J’ai beaucoup aimé la partie qui compare les formations en bureautique et les formations techniques : en tant que formateur en mindmapping et autres méthodes issues de la pensée visuelle, je suis confronté à ce type de décalage entre ce que j’offre réellement et les attentes de certaines institutions de formation. C’est particulièrement vrai en formation de formateurs où la capacité de transmettre connaissances et compétences via le mindmapping me paraissent bien plus intéressantes pour ce public que la maîtrise de chaque commande d’un logiciel donné…
Ce chapitre se clôture sur le cas particulier des étudiants surdoués.
Conclusion
En conclusion : un ouvrage indispensable à toute personne qui se destine au métier de formateur, mais aussi aux formateurs déjà en fonction.

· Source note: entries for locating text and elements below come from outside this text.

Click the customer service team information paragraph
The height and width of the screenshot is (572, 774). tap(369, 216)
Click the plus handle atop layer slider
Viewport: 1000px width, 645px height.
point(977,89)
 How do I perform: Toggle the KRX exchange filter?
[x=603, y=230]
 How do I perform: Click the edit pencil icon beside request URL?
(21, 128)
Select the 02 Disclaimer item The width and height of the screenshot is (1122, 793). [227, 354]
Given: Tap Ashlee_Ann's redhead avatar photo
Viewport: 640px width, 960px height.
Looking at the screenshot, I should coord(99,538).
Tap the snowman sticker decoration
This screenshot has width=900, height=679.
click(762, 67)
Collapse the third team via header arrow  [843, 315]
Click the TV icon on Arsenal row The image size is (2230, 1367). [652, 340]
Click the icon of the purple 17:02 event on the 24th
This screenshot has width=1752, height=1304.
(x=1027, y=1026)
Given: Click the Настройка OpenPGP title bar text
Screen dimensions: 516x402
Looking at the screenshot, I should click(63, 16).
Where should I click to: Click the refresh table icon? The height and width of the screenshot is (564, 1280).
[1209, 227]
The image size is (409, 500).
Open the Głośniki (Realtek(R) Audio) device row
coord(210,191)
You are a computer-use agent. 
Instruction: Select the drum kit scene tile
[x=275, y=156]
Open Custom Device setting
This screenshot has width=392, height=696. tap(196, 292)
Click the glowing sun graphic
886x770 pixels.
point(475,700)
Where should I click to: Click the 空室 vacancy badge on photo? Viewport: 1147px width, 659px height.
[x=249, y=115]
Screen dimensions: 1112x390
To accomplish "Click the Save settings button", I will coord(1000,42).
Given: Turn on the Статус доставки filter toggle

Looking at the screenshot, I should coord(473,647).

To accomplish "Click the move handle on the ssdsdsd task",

En effet, tant le débutant que le formateur chevronné trouveront ici des tuyaux pratiques mais aussi des réflexions sur leur profession, sur ses conditions d’exercices, pas toujours idéales.
Un ouvrage comme on aimerait en lire plus souvent, alliant humour et conseils applicables immédiatement, outils concrets et recul par rapport à certaines pratiques du secteur.
Je vous fais une confidence pour terminer : c’est un livre que j’aurais aimé écrire moi-même ;-)
Construire et animer une session de formation : Tranfert de compétences, les clés du succès, Bernard Lamailloux, Paris, Dunod, 2014, 179 p.